Written request A: According to the talk on language extinction, how many languages are spoken in the world?
Written request B: Continue the talk on language extinction from its last sentence.

::: Extract to read

And thanks to all the organizers and the previous speakers.
In keeping with the theme of scarcity and abundance, I'd like to talk about intellectual scarcity and abundance
and particularly what's happening globally with languages.
[Global and local trends in language extinction]
[7,000+] There are 7,000 languages spoken in the world
and this represents the greatest repository of human knowledge ever assembled.
But they are rapidly going extinct and eroding under various pressures of globalization, which I will talk about today.
And this loss will be catastrophic for humanity, both in terms of science and technology and culture.
And not just to the people who speak these languages, but to all of us.
My work has been in tracking global trends of language extinction.
And this map gives you a sense of how unevenly distributed languages are around the planet.
Differences that we find among human languages are vast.
They're not just a question of using different sounds to say the same things.
But we're looking at entire conceptual universes of thought.
Each language has infinite expressive possibilities, infinite combinatorial possibilities,
and its grammar and in the way that it can package information and concepts.

::::::
::: Data lines

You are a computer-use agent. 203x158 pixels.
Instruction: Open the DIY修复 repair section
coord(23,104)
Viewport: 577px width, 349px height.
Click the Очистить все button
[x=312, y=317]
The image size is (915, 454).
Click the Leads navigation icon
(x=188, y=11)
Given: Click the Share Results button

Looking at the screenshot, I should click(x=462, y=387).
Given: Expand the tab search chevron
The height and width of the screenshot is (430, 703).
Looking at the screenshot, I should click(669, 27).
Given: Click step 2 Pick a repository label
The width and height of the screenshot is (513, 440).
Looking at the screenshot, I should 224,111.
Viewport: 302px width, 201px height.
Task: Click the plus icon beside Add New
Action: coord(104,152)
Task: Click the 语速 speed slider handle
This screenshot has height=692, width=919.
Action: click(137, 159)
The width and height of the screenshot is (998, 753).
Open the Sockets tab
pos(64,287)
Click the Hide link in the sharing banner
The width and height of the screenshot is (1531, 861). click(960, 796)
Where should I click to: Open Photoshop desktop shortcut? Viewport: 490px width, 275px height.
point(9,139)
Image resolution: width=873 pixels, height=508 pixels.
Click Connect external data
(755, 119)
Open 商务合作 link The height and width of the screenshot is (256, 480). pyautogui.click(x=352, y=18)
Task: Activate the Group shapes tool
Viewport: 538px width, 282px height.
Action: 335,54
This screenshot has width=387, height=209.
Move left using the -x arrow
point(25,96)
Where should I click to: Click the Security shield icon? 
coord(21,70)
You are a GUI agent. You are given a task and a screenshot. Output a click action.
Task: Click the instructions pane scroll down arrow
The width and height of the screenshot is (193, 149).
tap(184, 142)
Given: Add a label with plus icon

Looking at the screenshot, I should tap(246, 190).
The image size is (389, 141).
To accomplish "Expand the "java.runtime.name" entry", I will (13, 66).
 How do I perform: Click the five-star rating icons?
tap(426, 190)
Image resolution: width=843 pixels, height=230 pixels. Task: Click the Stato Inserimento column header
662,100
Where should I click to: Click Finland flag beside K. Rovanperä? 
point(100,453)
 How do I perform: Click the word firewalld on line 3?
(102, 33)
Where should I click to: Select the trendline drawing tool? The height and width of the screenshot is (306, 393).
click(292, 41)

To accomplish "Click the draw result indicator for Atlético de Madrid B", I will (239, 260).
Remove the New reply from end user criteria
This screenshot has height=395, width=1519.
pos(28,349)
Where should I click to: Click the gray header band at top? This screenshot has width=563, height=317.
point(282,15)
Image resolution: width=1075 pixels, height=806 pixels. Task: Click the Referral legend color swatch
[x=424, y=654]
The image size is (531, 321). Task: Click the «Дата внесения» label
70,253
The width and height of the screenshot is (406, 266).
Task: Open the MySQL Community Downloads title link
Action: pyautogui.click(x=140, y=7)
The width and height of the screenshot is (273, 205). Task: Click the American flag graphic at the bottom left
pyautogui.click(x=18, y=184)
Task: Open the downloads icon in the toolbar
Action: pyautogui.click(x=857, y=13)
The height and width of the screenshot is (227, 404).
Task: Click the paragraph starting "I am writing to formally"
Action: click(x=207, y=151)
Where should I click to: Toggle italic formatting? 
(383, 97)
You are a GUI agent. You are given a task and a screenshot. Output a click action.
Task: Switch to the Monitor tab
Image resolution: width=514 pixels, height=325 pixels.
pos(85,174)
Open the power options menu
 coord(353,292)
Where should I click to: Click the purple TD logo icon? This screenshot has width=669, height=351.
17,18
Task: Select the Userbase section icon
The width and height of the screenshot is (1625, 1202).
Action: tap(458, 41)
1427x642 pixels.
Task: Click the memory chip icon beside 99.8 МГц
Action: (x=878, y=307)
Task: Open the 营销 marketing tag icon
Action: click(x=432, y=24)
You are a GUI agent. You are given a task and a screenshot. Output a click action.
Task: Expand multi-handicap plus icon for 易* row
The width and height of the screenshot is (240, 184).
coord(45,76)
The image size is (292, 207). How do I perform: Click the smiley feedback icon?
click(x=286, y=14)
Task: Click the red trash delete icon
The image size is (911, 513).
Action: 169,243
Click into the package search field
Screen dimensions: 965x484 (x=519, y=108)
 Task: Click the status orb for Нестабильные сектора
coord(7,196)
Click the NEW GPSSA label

::::::

Task answer A: There are 7,000 languages spoken in the world.

Task answer B:
So—the ingenuity and wisdom that we're seeing here in what I call the "Human Knowledge Base"
is under threat. And I'd like to talk, today, about why languages are going extinct,
where languages are going extinct, and why this matters to all of us.
And I'd like to give you two perspectives on the problem: a global and a local perspective.
The local perspective will come in the voices of some of the very last speakers of the world's most endangered languages
and I will be playing some video clips for you today.
And the global perspective is my own, as a scientist—a concerned scientist tracking this trend and thinking about
what can we do to sustain linguistic diversity on the planet before it disappears?
Starting with the local perspective, I'd like to just play for you a little clip. This is a lady named Hanna Köper.
She lives in South Africa and she is one of the eight remaining speakers of a language called N|u, N|u.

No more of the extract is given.